▸ Page text
"A working class white guy, a working class black guy, and a rich white CEO are sitting at a table with a plate of a dozen cookies. The CEO reaches across the table, takes 11 cookies, and then turns to the poor white guy and says, "Look out for that darky, he wants a piece of your cookie."
Premise: White people in America are oppressed. Problem: If white folks are losing, I can't even begin to imagine who is winning.
Over the weekend CNN featured an article which examined the question of how and if white Americans are oppressed in the Age of Obama. As of today, that story has almost 8,000 comments and has been shared on Facebook by 46,000 people. Voices as varied as Tocqueville, Myrdal, Hacker, Dubois, and others have long observed that race is America's national obsession. It predated the country's founding; was a crucial problem at the heart of America's "democratic" origins as a slaveocracy; and even after the Civil Rights Movement, the slaying of de facto state sponsored racism in the form of Jim Crow, and the election of the first non-white President, the bugaboo of America's racial project remains well and alive in to the 21st century.
However, because some folks may feel a thing to be true--here being a sense that Whiteness is under siege, especially as perceived by racially resentful and some grossly entitled white Americans--does not make it so. Just as the left and progressives proceed from the big lie that is the myth of "the liberal media" when they rebut Fox News on those terms, a conversation about White oppression necessarily begins from an inversion of history. As the bastard child of opinion journalism where standards of fact and credulity have been thrown by the wayside in the interest of higher ratings, the narrative of white oppression is one where the emperor truly has no clothes. In short, the meme of an America where whites are oppressed is utter balderdash because the argument itself is based on a lazy, tired, and easily exposed fiction.

▸ Collected data entries
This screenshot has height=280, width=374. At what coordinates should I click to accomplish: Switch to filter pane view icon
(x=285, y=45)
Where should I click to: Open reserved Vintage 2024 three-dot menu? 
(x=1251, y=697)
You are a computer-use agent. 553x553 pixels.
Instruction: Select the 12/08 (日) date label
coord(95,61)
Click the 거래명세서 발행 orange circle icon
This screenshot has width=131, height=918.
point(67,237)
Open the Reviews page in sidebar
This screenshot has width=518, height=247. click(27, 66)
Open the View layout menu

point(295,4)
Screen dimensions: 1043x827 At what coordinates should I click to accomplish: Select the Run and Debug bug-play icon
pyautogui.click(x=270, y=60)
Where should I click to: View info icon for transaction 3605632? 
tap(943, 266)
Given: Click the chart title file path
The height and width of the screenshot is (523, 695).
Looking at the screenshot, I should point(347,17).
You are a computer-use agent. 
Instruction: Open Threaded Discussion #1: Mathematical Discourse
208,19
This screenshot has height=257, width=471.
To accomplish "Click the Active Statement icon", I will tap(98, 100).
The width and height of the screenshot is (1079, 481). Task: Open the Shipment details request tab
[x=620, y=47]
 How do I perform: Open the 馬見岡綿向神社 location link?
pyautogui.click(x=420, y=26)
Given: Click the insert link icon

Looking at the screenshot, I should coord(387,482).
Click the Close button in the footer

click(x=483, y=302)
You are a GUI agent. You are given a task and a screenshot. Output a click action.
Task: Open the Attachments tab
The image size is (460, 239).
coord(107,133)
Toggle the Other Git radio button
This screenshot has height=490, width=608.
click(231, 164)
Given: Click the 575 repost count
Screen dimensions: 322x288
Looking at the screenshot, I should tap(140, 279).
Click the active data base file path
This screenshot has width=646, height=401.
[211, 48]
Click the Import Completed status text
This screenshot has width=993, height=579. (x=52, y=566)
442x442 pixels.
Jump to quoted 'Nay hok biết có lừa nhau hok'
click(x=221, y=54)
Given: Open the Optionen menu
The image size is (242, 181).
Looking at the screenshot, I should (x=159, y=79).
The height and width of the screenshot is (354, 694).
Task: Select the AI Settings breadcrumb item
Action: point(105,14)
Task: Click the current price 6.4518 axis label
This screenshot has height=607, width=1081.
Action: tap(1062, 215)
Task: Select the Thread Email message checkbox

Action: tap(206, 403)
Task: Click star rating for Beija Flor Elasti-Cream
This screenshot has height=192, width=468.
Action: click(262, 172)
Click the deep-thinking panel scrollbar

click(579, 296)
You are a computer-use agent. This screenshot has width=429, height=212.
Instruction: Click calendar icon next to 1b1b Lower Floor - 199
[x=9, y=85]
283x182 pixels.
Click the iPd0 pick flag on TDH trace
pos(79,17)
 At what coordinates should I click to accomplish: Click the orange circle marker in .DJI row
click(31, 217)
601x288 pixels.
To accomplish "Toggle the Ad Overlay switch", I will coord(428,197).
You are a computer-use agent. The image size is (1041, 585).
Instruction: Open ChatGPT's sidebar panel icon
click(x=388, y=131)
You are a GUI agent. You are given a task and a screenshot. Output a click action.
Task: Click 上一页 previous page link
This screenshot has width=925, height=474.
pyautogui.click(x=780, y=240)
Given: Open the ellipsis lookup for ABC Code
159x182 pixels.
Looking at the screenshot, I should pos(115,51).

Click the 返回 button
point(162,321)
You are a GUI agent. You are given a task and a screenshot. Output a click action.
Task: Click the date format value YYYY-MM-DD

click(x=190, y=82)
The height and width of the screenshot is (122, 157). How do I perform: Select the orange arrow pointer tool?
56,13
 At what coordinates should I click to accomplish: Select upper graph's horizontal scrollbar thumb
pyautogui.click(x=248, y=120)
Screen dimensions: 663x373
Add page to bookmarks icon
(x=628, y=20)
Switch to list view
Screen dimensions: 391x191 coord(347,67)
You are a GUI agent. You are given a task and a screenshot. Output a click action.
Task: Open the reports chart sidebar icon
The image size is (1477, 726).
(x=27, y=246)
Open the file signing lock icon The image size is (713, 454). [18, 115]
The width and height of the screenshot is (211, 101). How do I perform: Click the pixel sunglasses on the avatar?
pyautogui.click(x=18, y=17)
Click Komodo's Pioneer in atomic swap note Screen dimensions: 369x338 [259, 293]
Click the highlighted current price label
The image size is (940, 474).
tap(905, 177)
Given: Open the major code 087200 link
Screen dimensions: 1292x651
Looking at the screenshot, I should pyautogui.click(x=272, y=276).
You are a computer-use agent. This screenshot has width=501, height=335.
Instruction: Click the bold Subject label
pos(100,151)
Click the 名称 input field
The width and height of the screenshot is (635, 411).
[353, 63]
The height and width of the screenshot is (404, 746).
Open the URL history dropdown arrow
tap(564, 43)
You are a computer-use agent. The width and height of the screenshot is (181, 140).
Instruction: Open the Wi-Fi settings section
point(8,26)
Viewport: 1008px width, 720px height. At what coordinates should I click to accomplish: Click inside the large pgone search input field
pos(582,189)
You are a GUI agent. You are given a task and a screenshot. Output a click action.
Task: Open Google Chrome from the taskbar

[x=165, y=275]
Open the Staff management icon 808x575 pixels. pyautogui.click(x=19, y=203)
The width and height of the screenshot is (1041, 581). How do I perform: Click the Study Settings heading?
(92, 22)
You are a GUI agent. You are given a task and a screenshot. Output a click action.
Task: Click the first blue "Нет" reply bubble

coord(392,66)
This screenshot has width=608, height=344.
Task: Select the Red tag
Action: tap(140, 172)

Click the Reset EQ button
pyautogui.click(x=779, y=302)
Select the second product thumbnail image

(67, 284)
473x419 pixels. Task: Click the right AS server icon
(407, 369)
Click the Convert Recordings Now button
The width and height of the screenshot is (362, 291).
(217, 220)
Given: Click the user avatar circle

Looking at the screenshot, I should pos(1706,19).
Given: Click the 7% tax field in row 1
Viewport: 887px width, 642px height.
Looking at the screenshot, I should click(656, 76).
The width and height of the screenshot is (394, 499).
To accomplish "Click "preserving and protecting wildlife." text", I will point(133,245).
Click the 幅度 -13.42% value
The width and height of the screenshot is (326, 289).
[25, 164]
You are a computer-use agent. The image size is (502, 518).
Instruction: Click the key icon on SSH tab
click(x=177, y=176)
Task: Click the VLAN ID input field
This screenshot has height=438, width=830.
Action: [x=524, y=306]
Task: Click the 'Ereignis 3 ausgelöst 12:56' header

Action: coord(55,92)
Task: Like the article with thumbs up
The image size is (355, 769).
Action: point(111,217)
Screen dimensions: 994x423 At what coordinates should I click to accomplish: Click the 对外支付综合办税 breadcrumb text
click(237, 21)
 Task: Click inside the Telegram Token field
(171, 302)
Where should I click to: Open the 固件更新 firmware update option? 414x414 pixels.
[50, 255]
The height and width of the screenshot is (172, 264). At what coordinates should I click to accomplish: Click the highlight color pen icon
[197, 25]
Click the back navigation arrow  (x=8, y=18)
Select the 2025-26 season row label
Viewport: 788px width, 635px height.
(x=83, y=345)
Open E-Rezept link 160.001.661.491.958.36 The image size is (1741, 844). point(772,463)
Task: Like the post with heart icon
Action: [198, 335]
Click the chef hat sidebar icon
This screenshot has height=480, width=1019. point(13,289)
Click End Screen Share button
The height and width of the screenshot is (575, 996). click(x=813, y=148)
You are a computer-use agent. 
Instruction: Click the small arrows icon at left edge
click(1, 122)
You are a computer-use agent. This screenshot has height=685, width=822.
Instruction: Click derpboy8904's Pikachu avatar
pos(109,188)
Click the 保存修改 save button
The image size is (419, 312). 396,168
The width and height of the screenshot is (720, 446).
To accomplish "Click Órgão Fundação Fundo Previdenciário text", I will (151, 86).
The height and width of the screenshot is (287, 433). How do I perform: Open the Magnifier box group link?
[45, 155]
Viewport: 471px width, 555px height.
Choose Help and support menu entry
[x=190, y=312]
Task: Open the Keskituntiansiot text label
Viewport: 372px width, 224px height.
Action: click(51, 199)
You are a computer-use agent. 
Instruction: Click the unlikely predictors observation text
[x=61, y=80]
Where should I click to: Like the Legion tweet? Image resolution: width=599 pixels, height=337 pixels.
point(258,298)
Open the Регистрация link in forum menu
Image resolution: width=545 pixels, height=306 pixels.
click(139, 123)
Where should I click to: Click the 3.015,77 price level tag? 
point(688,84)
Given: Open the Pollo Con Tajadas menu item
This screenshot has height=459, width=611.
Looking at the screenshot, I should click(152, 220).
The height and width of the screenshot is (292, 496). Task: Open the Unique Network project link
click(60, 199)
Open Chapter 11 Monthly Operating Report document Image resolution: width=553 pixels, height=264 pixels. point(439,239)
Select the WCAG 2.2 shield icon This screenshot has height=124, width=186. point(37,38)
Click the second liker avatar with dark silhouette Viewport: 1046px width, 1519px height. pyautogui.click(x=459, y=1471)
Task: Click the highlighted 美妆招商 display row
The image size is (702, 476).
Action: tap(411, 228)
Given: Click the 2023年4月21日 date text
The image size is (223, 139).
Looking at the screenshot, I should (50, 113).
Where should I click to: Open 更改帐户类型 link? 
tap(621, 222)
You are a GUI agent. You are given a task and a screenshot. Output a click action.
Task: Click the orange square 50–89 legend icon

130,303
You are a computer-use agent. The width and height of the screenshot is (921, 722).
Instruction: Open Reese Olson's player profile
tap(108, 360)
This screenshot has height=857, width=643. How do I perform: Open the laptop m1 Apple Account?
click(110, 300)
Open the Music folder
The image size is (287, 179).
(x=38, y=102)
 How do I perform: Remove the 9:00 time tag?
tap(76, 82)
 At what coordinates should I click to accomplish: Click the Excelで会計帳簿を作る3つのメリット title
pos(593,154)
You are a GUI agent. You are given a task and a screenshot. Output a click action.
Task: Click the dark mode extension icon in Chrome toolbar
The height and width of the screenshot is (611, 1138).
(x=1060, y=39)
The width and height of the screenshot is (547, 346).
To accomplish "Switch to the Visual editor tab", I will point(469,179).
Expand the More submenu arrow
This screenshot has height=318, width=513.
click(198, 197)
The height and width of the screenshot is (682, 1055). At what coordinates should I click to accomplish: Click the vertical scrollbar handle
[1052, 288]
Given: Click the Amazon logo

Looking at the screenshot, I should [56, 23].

▸ Study questions
1 – Summarize the piece on claims of white oppression in two sentences.
2 – Turn the paragraph of the piece on claims of white oppression that begins "However, because some folks may feel" into a bulleted list that keeps its main points.
The items were gathered from a separate source.

▸ Responses to the tasks
1 – A CNN article asking whether white Americans are oppressed in the Age of Obama drew almost 8,000 comments and 46,000 Facebook shares, and race remains America's national obsession well into the 21st century. Feeling that whiteness is under siege does not make it so, and the idea of white oppression is balderdash resting on an inversion of history and an easily exposed fiction.

2 –
- Some people, especially racially resentful and grossly entitled white Americans, feel that whiteness is under siege, but feeling a thing to be true does not make it so.
- A conversation about white oppression starts from an inversion of history, much as the left and progressives start from the "big lie" of the liberal media when they rebut Fox News on those terms.
- The narrative of white oppression is the offspring of opinion journalism that has dropped standards of fact in pursuit of ratings, and here the emperor has no clothes.
- The idea of an America where whites are oppressed is balderdash because it rests on a lazy, tired, and easily exposed fiction.